What The Hewitt Review means for people living with Huntington’s disease

About The Hewitt Review

Patricia Hewitt, a former Secretary of State for Health and current Chair of the Norfolk and Waveney Integrated Care System (ICS) was commissioned to lead an independent review of ICSs in November 2022. 

For background, each ICS has an Integrated Care Board (ICB), which is a statutory organisation responsible for developing a plan for meeting the health needs of the population, managing the NHS budget and arranging for the provision of health services in the ICS area.

The review set out to consider the oversight and governance of ICSs. It covered ICSs in England and the NHS targets and priorities for which ICBs are accountable, including those set out in the government’s mandate to NHS England.

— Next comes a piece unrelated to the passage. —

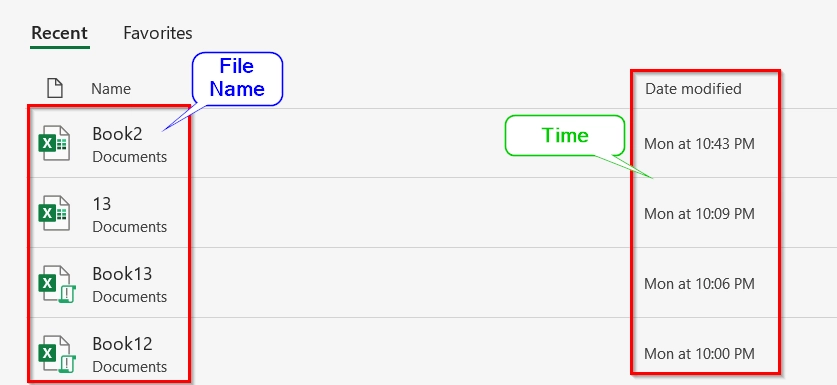Image resolution: width=837 pixels, height=385 pixels.
Task: Click the Mon at 10:06 PM entry
Action: 699,284
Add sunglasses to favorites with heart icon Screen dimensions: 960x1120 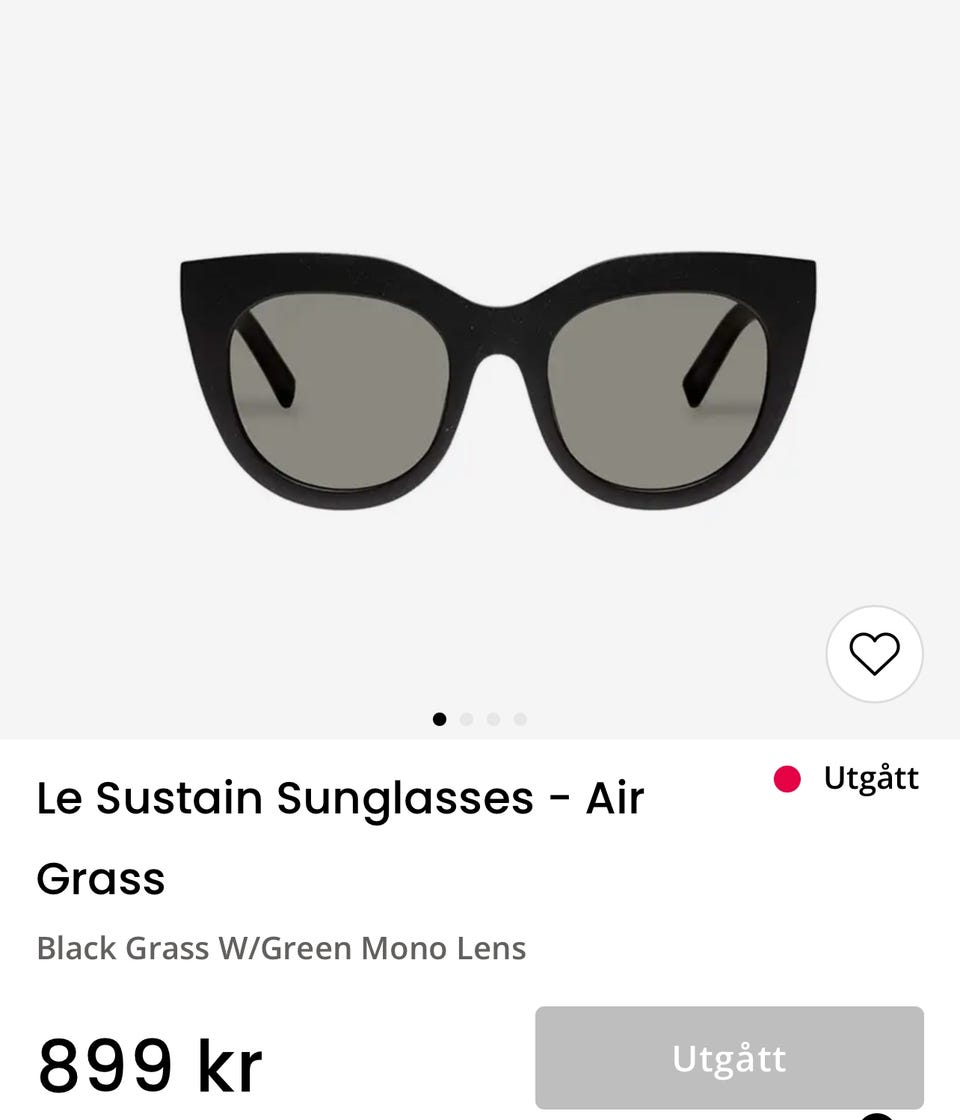point(874,654)
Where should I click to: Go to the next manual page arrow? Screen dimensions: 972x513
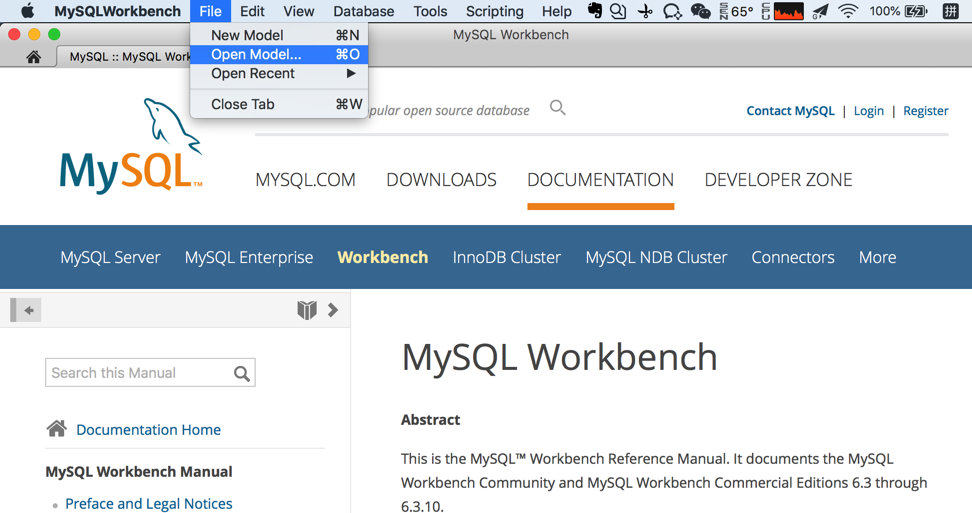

The main recommendations in The Hewitt Review 

The review considers the move to ICSs as a critical opportunity to transform the health and social care system. There is an acceptance that culture change is required and a collective effort to achieve this. 

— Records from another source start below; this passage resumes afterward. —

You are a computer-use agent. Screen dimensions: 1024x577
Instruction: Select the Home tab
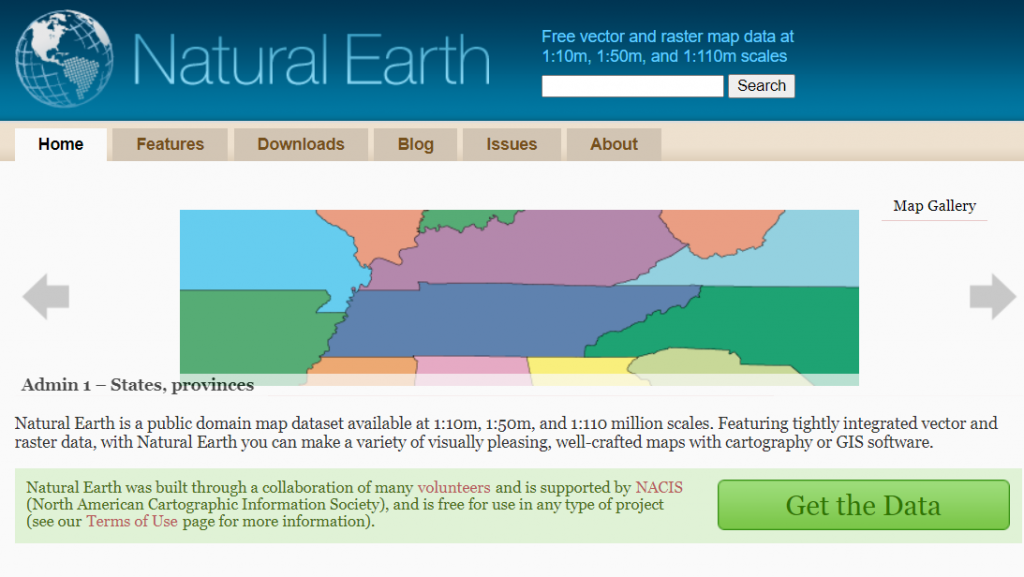60,144
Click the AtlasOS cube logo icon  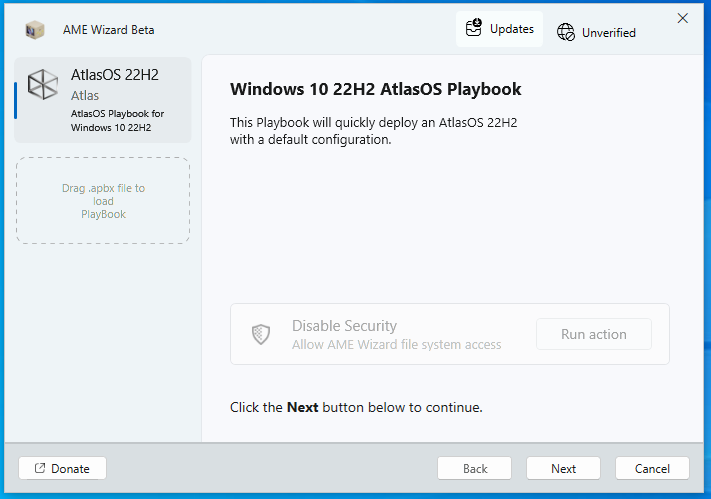pos(42,86)
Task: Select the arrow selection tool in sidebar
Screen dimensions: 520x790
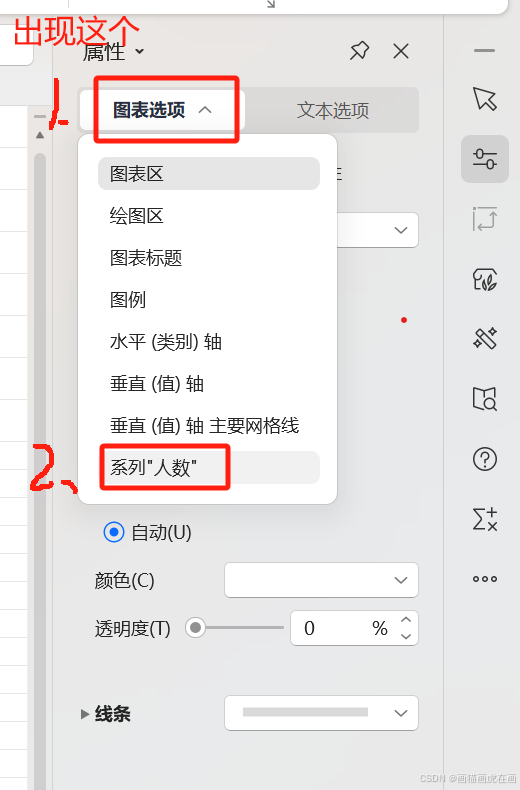Action: pos(485,99)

The review has identified key principles that will enable ICSs to deliver on their objectives. These include: 

  • Collaboration within and between systems and national bodies; 
  • A limited number of shared priorities; 
  • Allowing local leaders the space and time to lead; 
  • The right support, balancing freedom with accountability;
  • Enabling access to timely, transparent and high-quality data.

The recommendations that are relevant for people living with Huntington’s disease

There are a number of recommendations that are relevant for the Huntington’s disease community, including:

  • A change in focus from tackling illness to promoting health, with a shift in resources to allow this approach to be prioritised;
  • Working alongside local communities, people who use services and the voluntary sector to deliver on the aims of ICSs, including service design;
  • Improved data access and quality to ensure commissioning of services are more accurate and better use of patient experience data;
  • Increased transparency and accountability;
  • Tackling health inequalities and population health management, not just responding to short-term pressures;
  • Given the interconnections between health and social care, calling on the government to produce a complementary strategy for the social care workforce;
  • Instead of viewing health and care as a cost, align all partners around the creation of health value.


As Huntington’s is a rare, genetic condition, many who are affected by the disease experience a postcode lottery of services across the country and a general lack of understanding about the disease among health and care professionals.

Investing more in preventive health measures and working more closely with voluntary sector organisations and people affected by conditions to design local services could all serve to significantly benefit people living with Huntington’s disease. The quality of services could be improved and there could be increased knowledge and understanding of the condition and what support would help those affected.

Improved data, accountability and transparency within ICSs could empower people living with Huntington’s disease and Specialist Huntington’s Disease Advisers to hold local services to account and drive up standards of care.

However, there are some unanswered questions and shortcomings that need to be addressed. 

Firstly, it is concerning that the government hasn’t yet provided a detailed response to The Hewitt Review and its recommendations. 

Secondly, there are questions around the current level of resources, funding and staffing within the health and social care systems. Without a commitment to properly funding health and social care and developing workforce plans to tackle staffing shortages, it seems unlikely that ICSs will be able to achieve their aims. 

Lastly, The Hewitt Review report fails to address in detail how specialised services will fit within the new system. This causes concern because by April 2023, most services for people with neurological conditions will be commissioned at an ICS level, rather than nationally by NHS England. 

What the Huntington’s Disease Association called for

As part of The Hewitt Review’s call to evidence, the Huntington’s Disease Association submitted a formal response, emphasising the importance of:

  • Co-production approach to designing services for people with rare conditions like Huntington’s disease;
  • Multi-disciplinary teams to provide support for those with the condition;
  • Introducing a named care coordinator for Huntington’s disease in every local area;
  • Collaborating with the voluntary sector to co-design services for people with rare diseases;
  • Not excluding people living with Huntington’s disease from community mental health services;
  • Utilising Stakeholder and Patient Advisory Groups to best support the active involvement of partners in ICSs. 
  • Encouraging shared learning and peer support to support performance improvement across ICSs;
  • Using hybrid technologies to provide services to Huntington’s patients;
  • Having a set performance targets nationally that have the ability to assess impact of service delivery and improvements;
  • Publicly accessible data about ICSs and their performance.